A importância de credibilizar um site ganha importância sobretudo por dois factores que entram em colisão: a necessidade de encontrar informações fiáveis sem despender muito tempo e, por outro lado, a ausência de regras ou leis que fiscalizem os conteúdos veiculados. A natureza da Internet permite a troca de informação sem limitações, especialmente de ordem física, o que permite que estejam disponíveis sites propagandísticos, de auto-promoção ou simplesmente comerciais. Não há leis que façam uma separação entre o que é totalmente informativo ou o que procura persuadir, e muito menos dentro destes existe uma separação entre uma boa e uma má persuasão, entre uma tentativa de procurar mudar comportamentos e atitudes de uma forma racional e uma persuasão puramente propagandística onde os dísticos e slogans fazem um apelo directo ao subconsciente.

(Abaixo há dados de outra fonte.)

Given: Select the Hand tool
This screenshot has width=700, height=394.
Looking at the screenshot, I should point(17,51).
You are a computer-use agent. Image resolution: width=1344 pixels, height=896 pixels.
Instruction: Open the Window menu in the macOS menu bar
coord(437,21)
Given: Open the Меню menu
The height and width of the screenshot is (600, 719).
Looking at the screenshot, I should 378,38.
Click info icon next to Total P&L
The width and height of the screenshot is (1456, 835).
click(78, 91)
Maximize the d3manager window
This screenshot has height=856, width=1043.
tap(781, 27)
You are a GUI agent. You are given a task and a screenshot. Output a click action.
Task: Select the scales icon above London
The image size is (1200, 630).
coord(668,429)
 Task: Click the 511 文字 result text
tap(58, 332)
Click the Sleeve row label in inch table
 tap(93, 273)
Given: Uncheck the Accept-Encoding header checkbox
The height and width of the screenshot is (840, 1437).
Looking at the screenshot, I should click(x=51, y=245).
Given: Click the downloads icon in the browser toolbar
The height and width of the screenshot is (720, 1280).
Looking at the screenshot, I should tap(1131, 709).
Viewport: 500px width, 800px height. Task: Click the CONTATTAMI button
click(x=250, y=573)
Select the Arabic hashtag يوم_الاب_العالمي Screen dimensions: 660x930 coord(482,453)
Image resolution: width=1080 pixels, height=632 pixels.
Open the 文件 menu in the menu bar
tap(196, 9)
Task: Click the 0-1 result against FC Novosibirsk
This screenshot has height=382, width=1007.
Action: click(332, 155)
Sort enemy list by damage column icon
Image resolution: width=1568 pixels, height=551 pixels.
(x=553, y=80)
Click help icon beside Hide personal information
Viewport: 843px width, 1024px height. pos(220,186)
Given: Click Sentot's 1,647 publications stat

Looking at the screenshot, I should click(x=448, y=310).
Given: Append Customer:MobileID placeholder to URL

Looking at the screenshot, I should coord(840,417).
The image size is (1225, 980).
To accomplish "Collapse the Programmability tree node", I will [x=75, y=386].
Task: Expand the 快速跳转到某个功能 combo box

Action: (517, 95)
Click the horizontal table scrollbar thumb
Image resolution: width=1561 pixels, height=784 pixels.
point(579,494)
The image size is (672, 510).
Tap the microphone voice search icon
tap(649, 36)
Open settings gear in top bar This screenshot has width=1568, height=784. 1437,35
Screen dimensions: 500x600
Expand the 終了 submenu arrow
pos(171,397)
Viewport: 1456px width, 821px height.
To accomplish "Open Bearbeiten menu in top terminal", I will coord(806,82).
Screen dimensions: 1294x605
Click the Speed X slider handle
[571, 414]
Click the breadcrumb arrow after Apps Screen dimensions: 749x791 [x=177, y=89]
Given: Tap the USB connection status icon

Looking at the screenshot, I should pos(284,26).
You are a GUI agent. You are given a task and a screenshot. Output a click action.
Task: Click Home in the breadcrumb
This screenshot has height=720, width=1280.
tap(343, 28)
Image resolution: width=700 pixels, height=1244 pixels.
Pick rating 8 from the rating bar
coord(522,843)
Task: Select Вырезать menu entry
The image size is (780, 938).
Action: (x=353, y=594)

De referir também é que, tal como diz McLuhan, não há meios invisíveis, e por isso a Internet ajuda à transmissão das mensagens porque é considerada uma tecnologia do futuro o que imprime ao nosso discurso credibilidade. Usamos portanto um meio que ajuda ao estabelecimento do ethos do orador que é, nestes casos, a entidade responsável pelo site, ethos este que é essencial porque desperta no auditório uma maior predisposição para ser persuadido. Temos então uma sociedade do futuro com uma retórica da ausência uma vez que orador e auditório não estão numa situação de frente a frente. O pathos é conseguido sobretudo recorrendo às propriedades das cores, o logos é a junção do texto com o design da página em que é apresentada.

Seguindo o pensamento do autor, “o media é a mensagem”. Deste modo se soubermos utilizar o código adequado, podemos alinhar a mensagem com o meio de comunicação de forma se tornem um. Uma das regras a ter em conta neste novo media é a da economia da significação que consiste em optimizar a eficiência da mensagem e de a adaptar às necessidades do meio de comunicação com o mínimo de esforços de forma a obter a maximização dos efeitos, que é alcançar da melhor forma aquele que consideramos como o nosso auditório. Este objectivo implica uma mensagem com um número relativamente restrito de signos que expressem muita informação e também já é conhecido que a capacidade de transmitir uma ideia através de imagens e sinais torna a nossa mensagem mais atraente.

O intelecto humano julga estar alerta contra todas as formas de persuasão e por isso a web utiliza a melhor de todas: a utilização de um discurso que entra disfarçadamente através de um apelo às sensações humanas, ficando por isso arraigado ao indivíduo.

A ausência de leis que façam uma triagem ao conteúdo dos sites justifica-se por uma incapacidade de se poder legislar mundialmente e de forma única todos os sites, o que tem originado que, se até agora determinados conteúdos não podiam ser colocados disponíveis a partir de um determinado país, fossem filiar-se num outro com uma legislação mais permissiva. Além disso a internet prima pela defesa da liberdade de acesso a todas as fontes de informação ou desinformação.

Apesar de termos referido algumas das ferramentas à disposição do webdesigner, não é nossa intenção mostrar a retórica digital como um receituário que mostra qual a ferramenta indicada para persuadir cada auditório, pois desse modo estaríamos a confinar a retórica ao papel de arte das figuras. Continuarão a existir, com alguma certeza, bons e maus usos da retórica na web mas o importante é sermos capazes de começar a desvelar o caminho que a retórica se prepara para trilhar, com uma predisposição para descobrirmos as ferramentas agora à nossa disposição.